Sequence number breaks in FIX sessions seem to terrify most people. This is understandable: all of a sudden, a perfectly decent connection refuses to come up. What’s worse, if you get it wrong whilst fixing it, you run the risk of trashing data. However, not understanding them is dangerous. For one thing, without understanding them, it’s unlikely you’ll be able to prevent them. Worse, even if you never take a system down during trading hours, it could still crash.
Anyone who deals with a fix system should know how to resolve a sequence number mismatch. I recommend practicing on a test system, though.
A Refresher on How Fix Works
Let’s say that Alice is sending Bob messages. Since they don’t want to miss a message, they label every message with a sequence number. If Bob gets a sequence number that’s too high, he just sends Alice a request to resend the messages.
Now, breaks occur when systems recover from an outage. When they start off again, Alice and Bob send each other where they think they’re up to. If Bob gets a sequence number that’s too low, he gets worried. Alice seems to have forgotten she’s sent some messages. Bob now doesn’t trust Alice and refuses to talk to her until she gets her head together. That’s a sequence break.
So, here’s what can happen
- Counterpart sequence number too high: Bob hasn’t received enough, so the connection comes up and he asks for a resend.
- Counterpart sequence number correct: Bob has received exactly the right number, so the connection comes up and there’s no problems.
- Counterpart sequence number too low: Alice has forgotten something. Connection doesn’t come up.
When a connection doesn’t come up, it’s important to figure out exactly why the sender has lost information. In practice, however, the most common cause is that someone’s forgotten a heartbeat message. QuickFix sometimes does this on shutdown.
QuickFix Specific Stuff
If you open up the QuickFix sequence numbers file (your service has to be off to open it) you’ll see two numbers. On the left is the current sequence numbers for messages you’ve sent. On the right, messages you’ve received. Bear in mind that the numbers are the other way around for your counterpart. If you forget this, your connection may come up, but you’ll wish it hadn’t. All you need to do is to mutually agree a pair of numbers.
Bear in mind that Alice and Bob are in fact indulging in two-way communication. The QuickFix logs for your side may show a resend request followed by a logout. In those circumstances, your counterpart is probably seeing a bad sequence number on his side, which means you’re the guy who’s forgotten how much he’s sent.

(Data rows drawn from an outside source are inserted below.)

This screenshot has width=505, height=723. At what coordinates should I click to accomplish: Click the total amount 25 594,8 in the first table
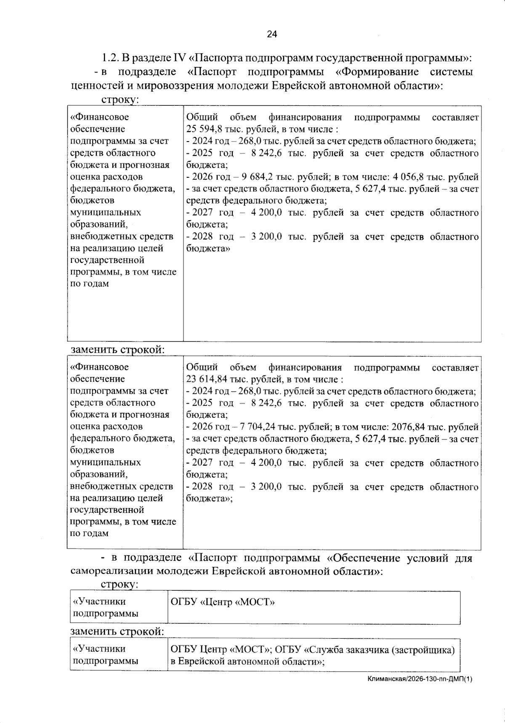click(204, 129)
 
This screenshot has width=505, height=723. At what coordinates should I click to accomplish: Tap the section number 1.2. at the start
click(110, 57)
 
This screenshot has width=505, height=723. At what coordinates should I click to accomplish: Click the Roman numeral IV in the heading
click(178, 57)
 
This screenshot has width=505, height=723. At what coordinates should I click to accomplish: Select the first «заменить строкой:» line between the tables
click(117, 350)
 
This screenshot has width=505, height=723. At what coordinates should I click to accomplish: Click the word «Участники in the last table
click(99, 649)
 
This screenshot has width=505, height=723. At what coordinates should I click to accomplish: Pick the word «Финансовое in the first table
click(100, 117)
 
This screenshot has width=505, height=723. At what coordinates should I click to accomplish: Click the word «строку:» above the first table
click(120, 100)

Whatever number you decide upon, check the main message log for what you’re about to replay. This will usually just be heartbeats. If it isn’t, you’ve got a reliability problem.
So, here’s the quick guide:
- On the left (sent), at least as high as the other guy thinks he’s received.
- On the right (received), lower or equal to what the other guy thinks he’s sent.
If you’re running QuickFix on both sides, you can always just email the file across and swap the numbers round.
Deep Hacking
You can actually say you’ve sent more messages than you think you have. This can get you out of trouble, but it will completely snarf you if someone then asks for a replay. Thankfully, most don’t ask for a replay unless they lose messages.